→ EXERCISE INSTRUCTIONS
For the data that follows, print the line with "Like the comment with three red hearts", the line with "You are a computer-use", and all lines between them, exactly as they stand. Omit pictures and add nothing.

++++ DATA FOR THIS TASK

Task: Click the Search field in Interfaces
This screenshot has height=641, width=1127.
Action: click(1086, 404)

++++++++
++++ DATA FOR THIS TASK

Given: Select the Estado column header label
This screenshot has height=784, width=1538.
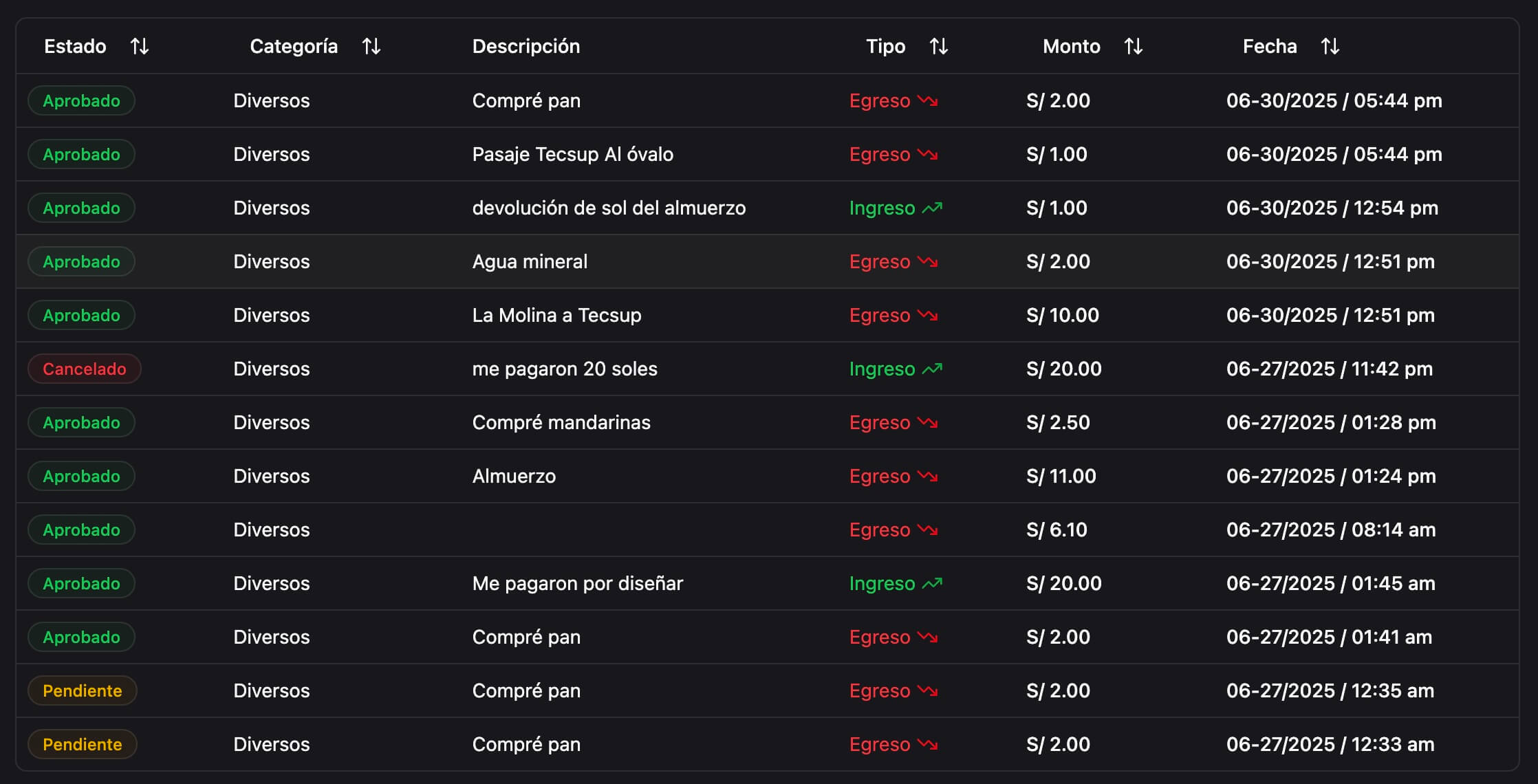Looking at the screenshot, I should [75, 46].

++++++++
++++ DATA FOR THIS TASK

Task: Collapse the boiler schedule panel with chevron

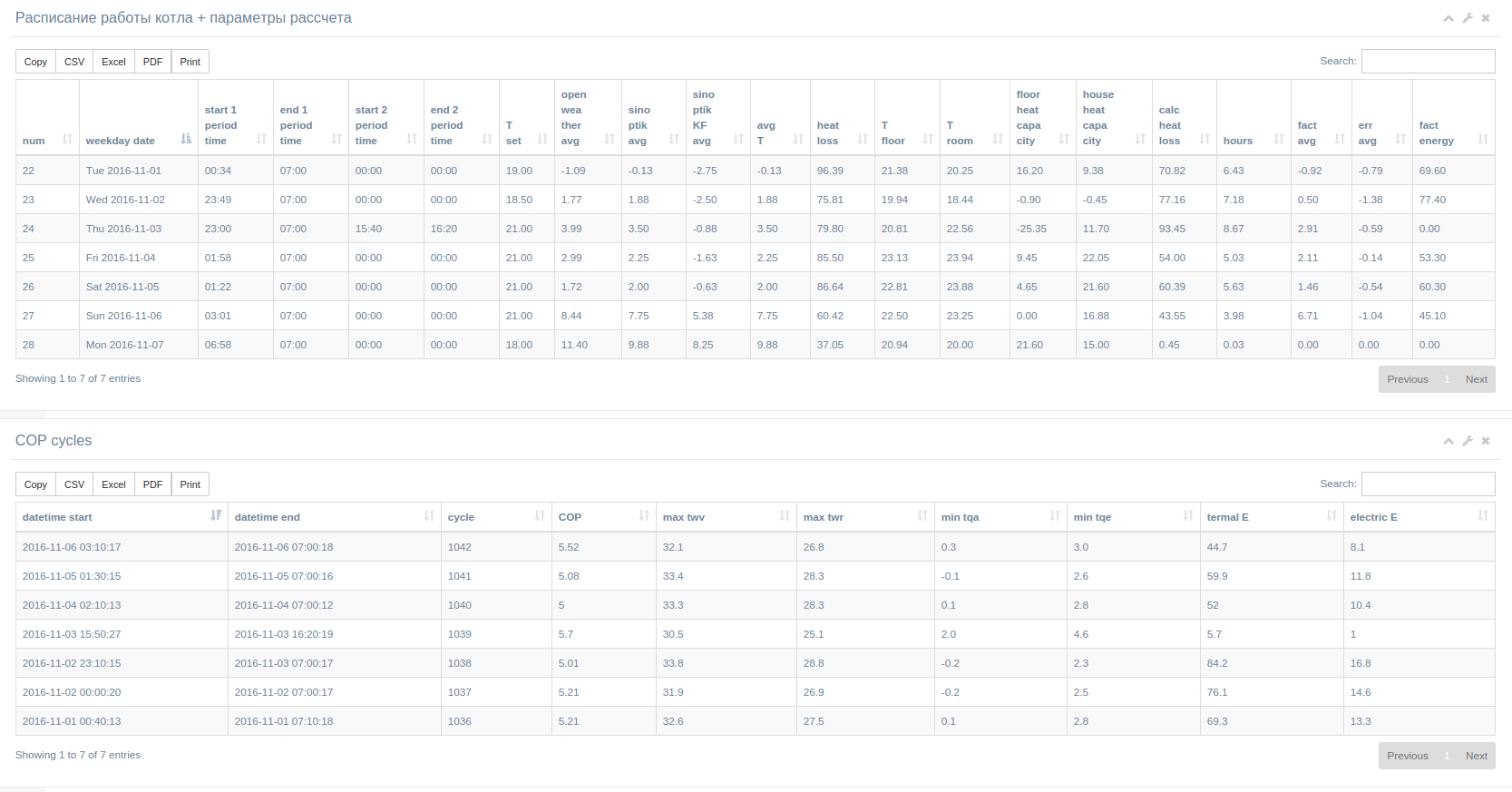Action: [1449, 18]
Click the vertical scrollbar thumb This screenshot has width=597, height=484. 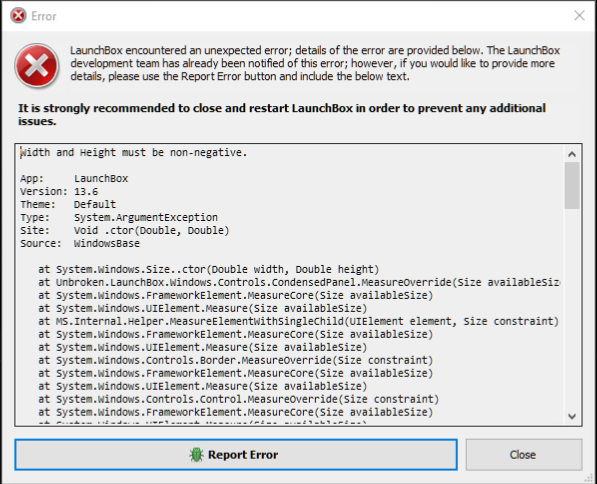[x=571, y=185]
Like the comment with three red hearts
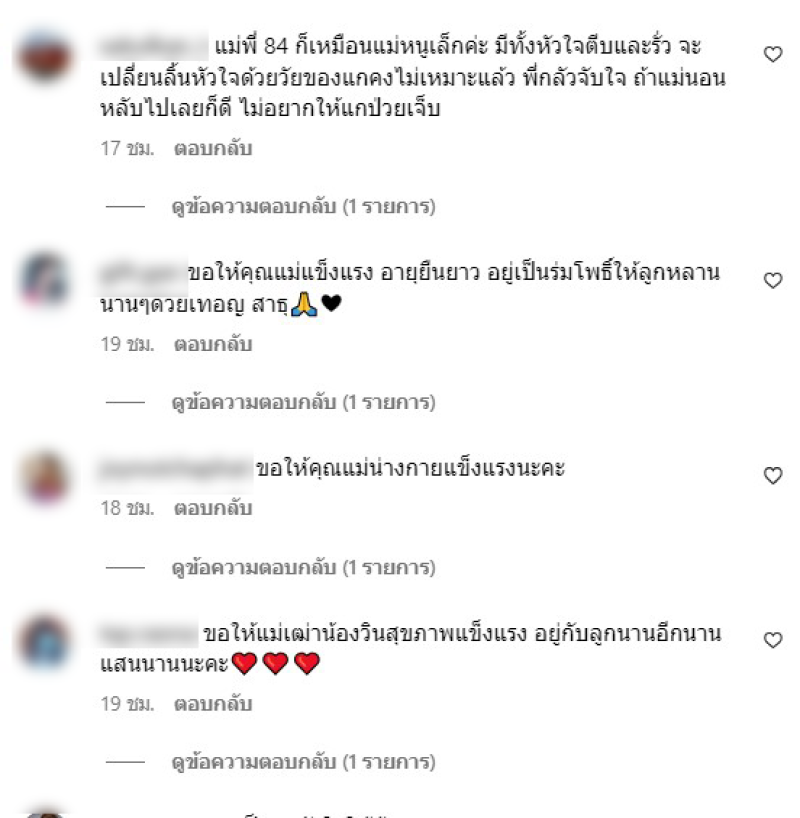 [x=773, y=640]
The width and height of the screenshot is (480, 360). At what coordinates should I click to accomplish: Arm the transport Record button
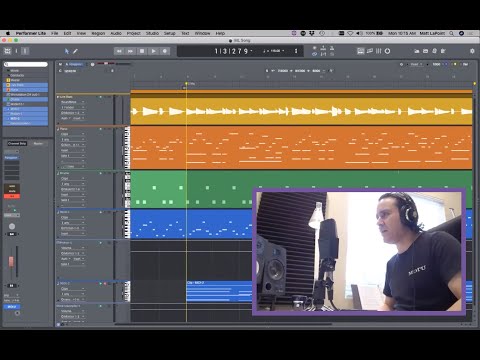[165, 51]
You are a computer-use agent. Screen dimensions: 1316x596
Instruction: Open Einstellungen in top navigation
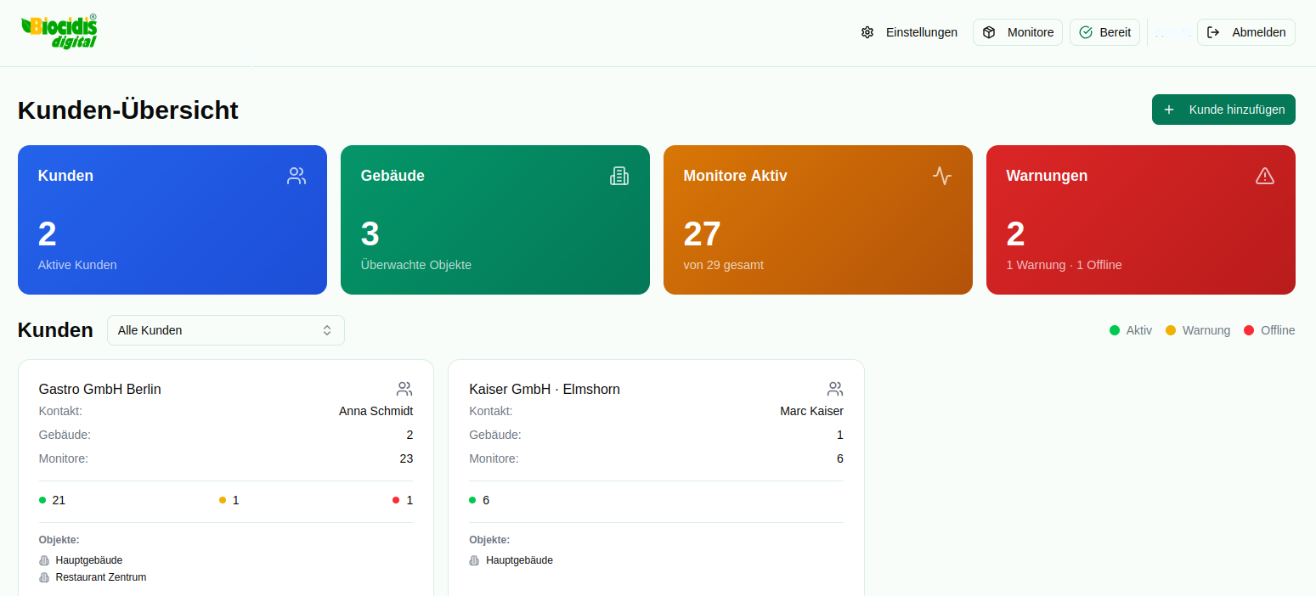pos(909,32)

++++++++

→ SOLUTION TO THE PROBLEM
Like the comment with three red hearts
 [x=773, y=640]
The width and height of the screenshot is (480, 360). At what coordinates should I click to accomplish: Arm the transport Record button
[165, 51]
You are a computer-use agent. Screen dimensions: 1316x596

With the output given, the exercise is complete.